The fact that more than 60 per cent of Belgian families opt for bundled telecom and broadcasting services with the same service provider demonstrates further convergence.

On 31 July 2017, a new Act pertaining to various provisions regarding electronic communications was introduced. The Act amended several provisions on electronic communications. It clarified the competences of BIPT and introduced the possibility for BIPT to take preliminary measures. Additionally, the Electronic Communications Act was amended to implement EU Directive 2014/61/EU and to amend provisions on, inter alia, frequency licence obligations, network security, consumer rights, subscription payments and number blocking.


i The regulators

Sources of law

The Act of 13 June 2005 on electronic communications (Electronic Communications Act) is the principal law applicable to the telecoms, wireless, satellite, internet and broadband industries. It regulates the operation of ECNs and the provision of ECSs on a federal level. The Electronic Communications Act supersedes the Act of 21 March 1991 on the reform of some economic public companies, replacing most of its provisions. The Electronic Communications Act implements the directives that underpin the European electronic communications regulatory framework.

Additionally, the internet industry is also regulated through Book XII of the Belgian Code of Economic Law (CEL), which covers the electronic economy.

Book XII of the CEL is mainly the result of the implementation of the Directive on electronic commerce.2 It also covers domain name registration, electronic identification and trust services.

As opposed to the telecoms and internet industry, the broadcasting and media industry is not regulated on a federal level in Belgium. As the provision of audiovisual media services implies matters related to language and culture, regulation falls under the competences of the different communities, being the Dutch-speaking community of Flanders, the French-speaking community of Wallonia and the German-speaking community. Each community has enacted a general decree for the regulation of media and content. In Flanders, the Decree of 27 March 2009 on radio and television broadcasting regulates the provision of audiovisual media services. In Wallonia, this is regulated by the Decree of 26 March 2009 on audiovisual media services. In the German-speaking community, the Decree of 27 June 2005 on radio broadcasting and film screenings is in place. These decrees have been subsequently amended, mainly to implement the provisions of the Audiovisual Media Services Directive.3 The new federal Act of 5 May 2017 on audiovisual media services in the bilingual Brussels-Capital Region regulates the provision of media services in the Brussels-Capital Region.


The TMT industries are coordinated, regulated and monitored by different public entities, both on a federal level regarding electronic communications and on a community level regarding audiovisual media.
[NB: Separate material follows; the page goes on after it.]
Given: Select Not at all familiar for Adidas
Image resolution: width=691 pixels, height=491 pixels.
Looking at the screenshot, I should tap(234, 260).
The telecommunications sector is regulated on a federal level pursuant to legislation adopted by the federal legislator. The competent regulatory authority for electronic communications is BIPT, which functions independently under its own statute. BIPT regulates the market by adopting decisions, opinions and studies, by monitoring compliance and imposing administrative sanctions, and by acting as an ombudsman in disputes between users and electronic communication companies. With the new Act of 31 July 2017, BIPT was given the authority to make binding administrative decisions in disputes between electronic communications operators.

BIPT is also charged with the administration and allocation of scarce resources such as the electromagnetic spectrum, RFs and numbers. It also serves as the audiovisual media regulator for the bilingual Brussels-Capital Region.

The Belgian Data Protection Authority (previously the Commission for the Protection of Privacy) monitors compliance with privacy and data protection regulations such as the EU General Data Protection Regulation (GDPR), and presents draft legislation regarding privacy and data protection in the electronic communications sector.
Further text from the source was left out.